EXCERPTED RECORDS section start
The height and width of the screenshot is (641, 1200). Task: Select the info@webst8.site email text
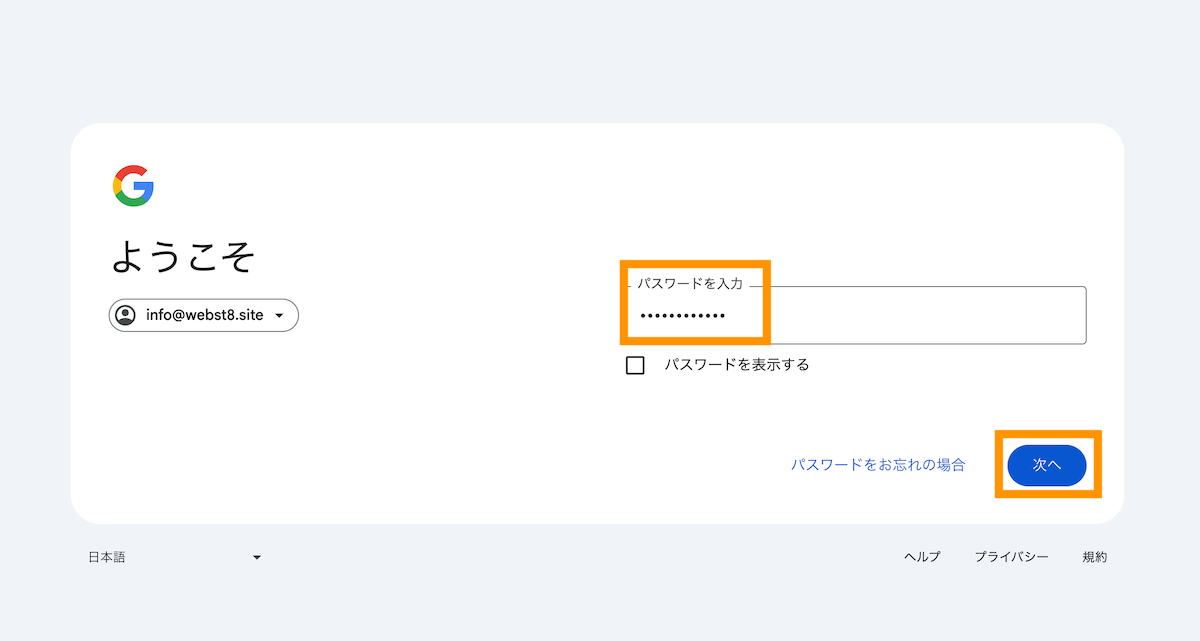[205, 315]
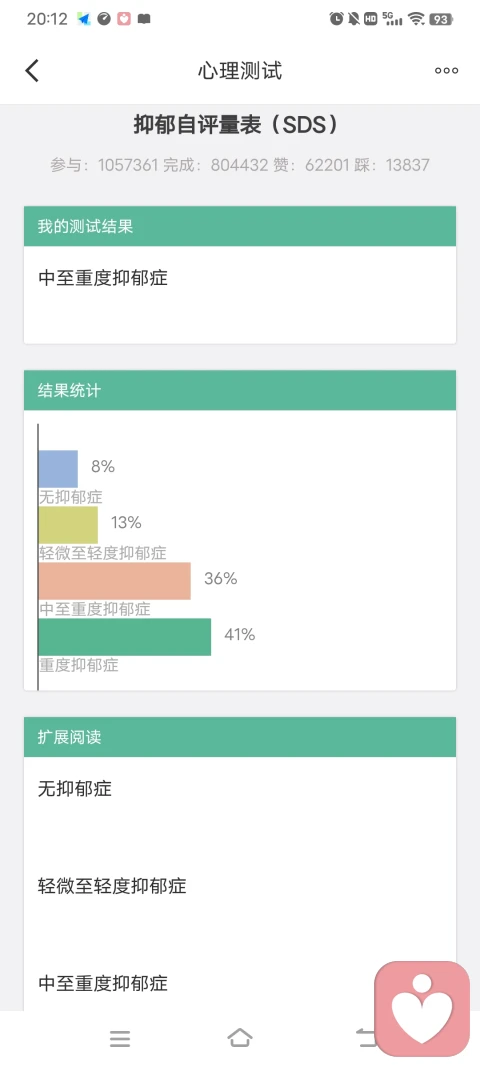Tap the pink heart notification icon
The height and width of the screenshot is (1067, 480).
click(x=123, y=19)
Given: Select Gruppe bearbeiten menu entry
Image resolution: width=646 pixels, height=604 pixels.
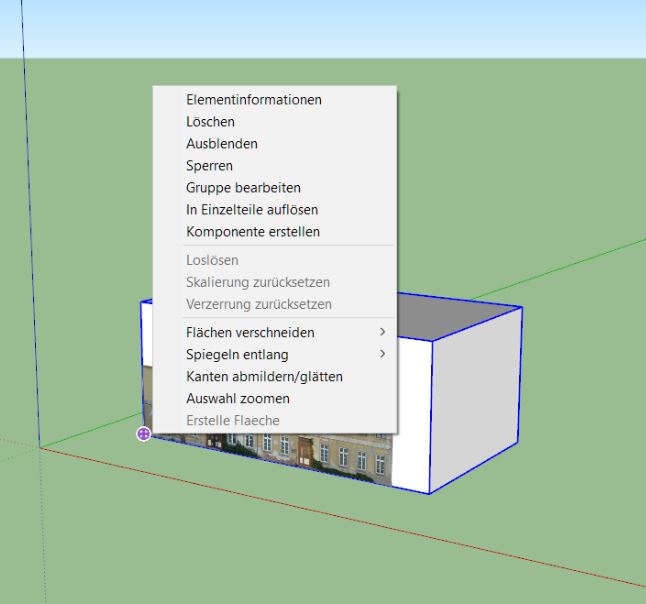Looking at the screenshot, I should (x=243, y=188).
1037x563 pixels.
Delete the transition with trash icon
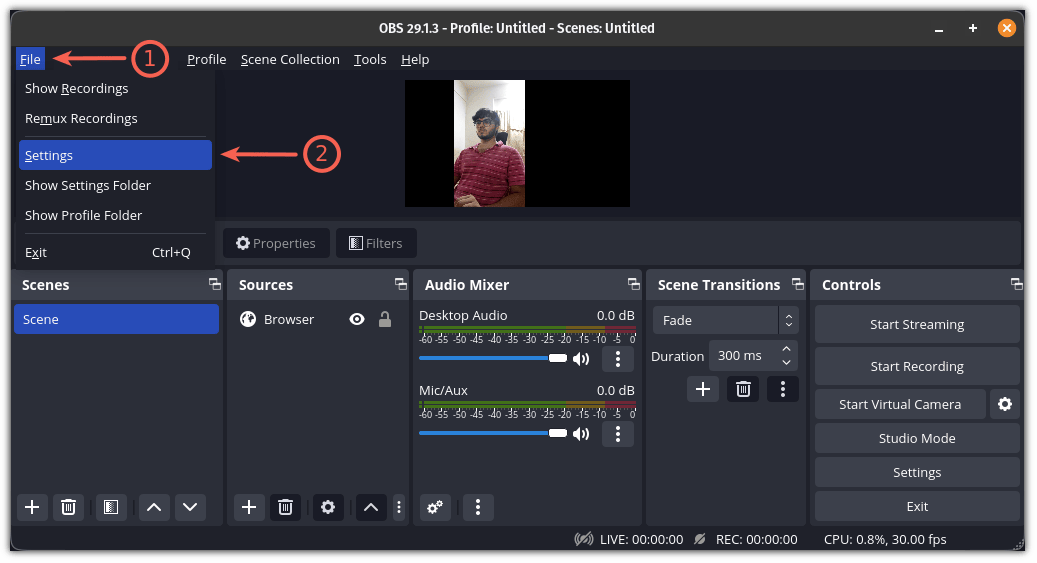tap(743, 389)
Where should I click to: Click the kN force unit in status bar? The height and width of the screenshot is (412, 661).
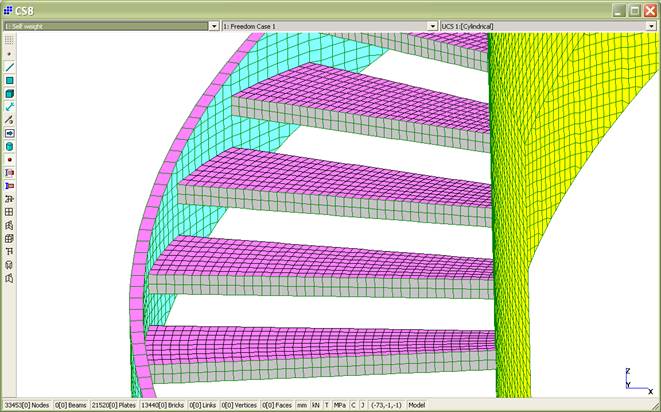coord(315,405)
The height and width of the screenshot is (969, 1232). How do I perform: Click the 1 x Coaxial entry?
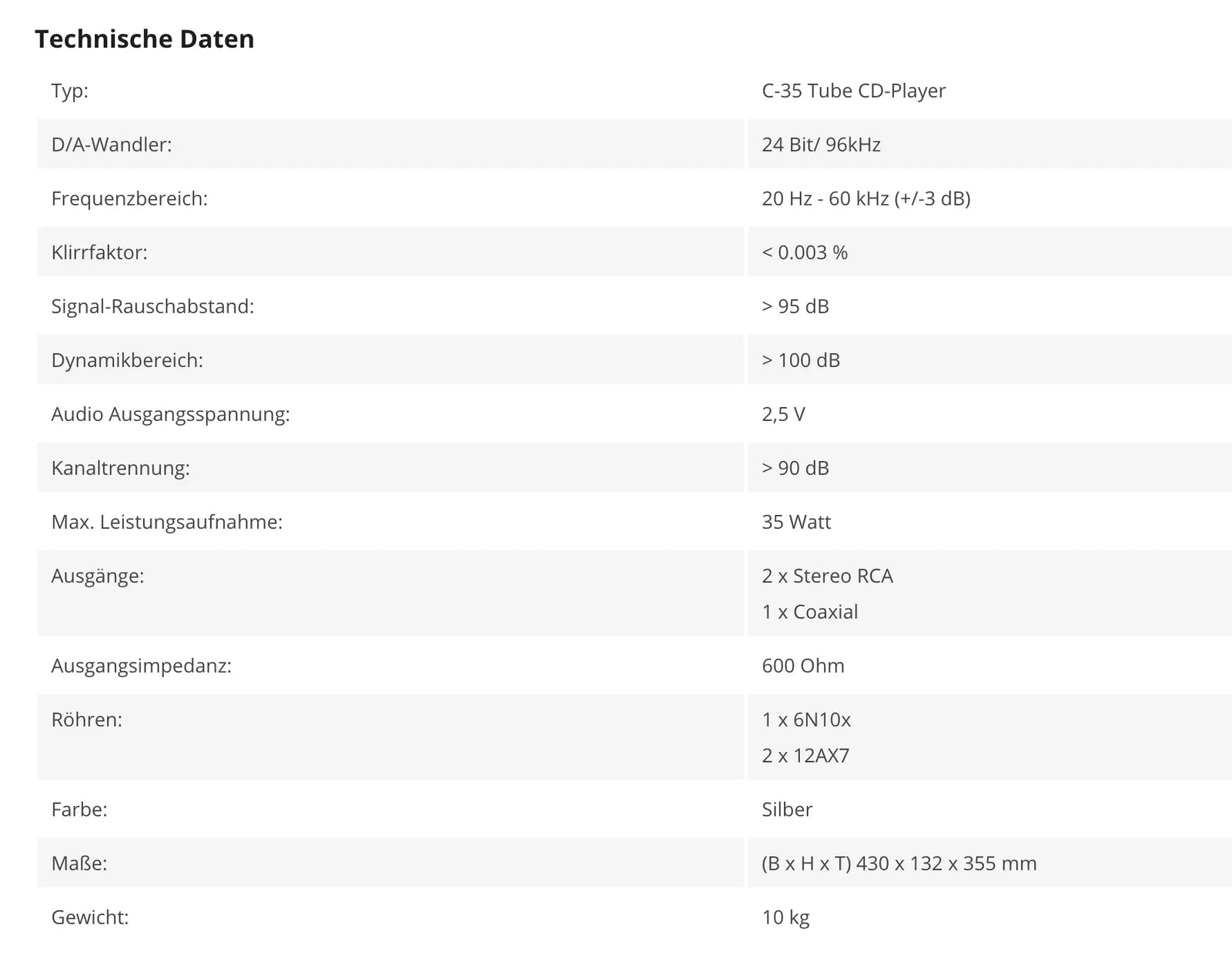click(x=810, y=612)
EXCERPTED RECORDS section end
### WHAT YOU WILL DO
Find the line containing "1037x563 pixels." in the records above and restate it, and each line after it through the end, word for word, dropping the pictures.

### SOLUTION TO THE PROBLEM
1037x563 pixels.
Delete the transition with trash icon
tap(743, 389)
Where should I click to: Click the kN force unit in status bar? The height and width of the screenshot is (412, 661).
coord(315,405)
The height and width of the screenshot is (969, 1232). How do I perform: Click the 1 x Coaxial entry?
click(x=810, y=612)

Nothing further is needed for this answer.